I am new to PySpark. My goal is to translate this table:
|Key|Value1|Value2|Value3| ...
+---+------+------+------+
| 1| v1| v2| v3|
into a table like this:
|Key|ColumnName|ColumnValue|
+---+----------+-----------+
| 1| Value1| v1|
| 1| Value2| v2|
| 1| Value3| v3|
And here is my code for doing so:
from pyspark.sql import *
sample = spark.read.format("csv").options(header='true', delimiter = ',').load("/FileStore/tables/sample.csv")
class Closure:
def __init__(self, columnNames):
self.columnNames = columnNames
def flatMapFunction(self, columnValues):
result = []
columnIndex = 0
for columnValue in columnValues:
if not columnIndex == 0:
result.append(Row(Key = columnValues[0], ColumnName = self.columnNames[columnIndex], ColumnValue = columnValue))
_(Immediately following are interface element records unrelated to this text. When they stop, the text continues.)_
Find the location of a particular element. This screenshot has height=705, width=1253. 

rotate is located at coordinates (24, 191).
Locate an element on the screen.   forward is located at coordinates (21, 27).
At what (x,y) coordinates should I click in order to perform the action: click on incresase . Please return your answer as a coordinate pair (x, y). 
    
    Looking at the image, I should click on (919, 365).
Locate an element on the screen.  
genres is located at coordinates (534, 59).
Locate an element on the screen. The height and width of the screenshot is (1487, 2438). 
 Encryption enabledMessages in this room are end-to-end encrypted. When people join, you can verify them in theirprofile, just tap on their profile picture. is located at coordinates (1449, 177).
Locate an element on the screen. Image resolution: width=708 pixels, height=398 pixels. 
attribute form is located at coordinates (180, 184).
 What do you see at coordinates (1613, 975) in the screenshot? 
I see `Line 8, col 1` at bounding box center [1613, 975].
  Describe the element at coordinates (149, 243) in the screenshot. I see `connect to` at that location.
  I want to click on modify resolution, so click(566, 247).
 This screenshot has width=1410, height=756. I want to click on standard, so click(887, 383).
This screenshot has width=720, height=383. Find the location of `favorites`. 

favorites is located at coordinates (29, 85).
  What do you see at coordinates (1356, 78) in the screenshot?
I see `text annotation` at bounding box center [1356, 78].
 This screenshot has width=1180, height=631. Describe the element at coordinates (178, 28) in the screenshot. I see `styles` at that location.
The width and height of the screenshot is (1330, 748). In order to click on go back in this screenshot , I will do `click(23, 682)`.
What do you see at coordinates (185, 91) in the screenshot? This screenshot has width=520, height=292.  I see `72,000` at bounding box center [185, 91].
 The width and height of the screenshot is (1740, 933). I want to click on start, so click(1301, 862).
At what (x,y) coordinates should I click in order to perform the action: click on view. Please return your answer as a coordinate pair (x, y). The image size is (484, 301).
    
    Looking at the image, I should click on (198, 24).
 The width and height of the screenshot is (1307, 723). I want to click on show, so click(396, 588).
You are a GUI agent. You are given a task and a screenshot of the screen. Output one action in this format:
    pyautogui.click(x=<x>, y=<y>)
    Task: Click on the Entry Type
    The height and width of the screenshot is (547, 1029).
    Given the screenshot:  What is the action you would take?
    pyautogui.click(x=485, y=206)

columnIndex = columnIndex + 1
return result
closure = Closure(sample.columns)
sample.rdd.flatMap(closure.flatMapFunction).toDF().show()
I know it is weird that I have to explicitly created the closure, but it looks like it is required, without which the execution would fail with a weird exception.
Questions:
- Is it good code?
- Is it going to scale well? There will be a few hundred columns but millions of rows.
- Is there anything I should do to improve the code?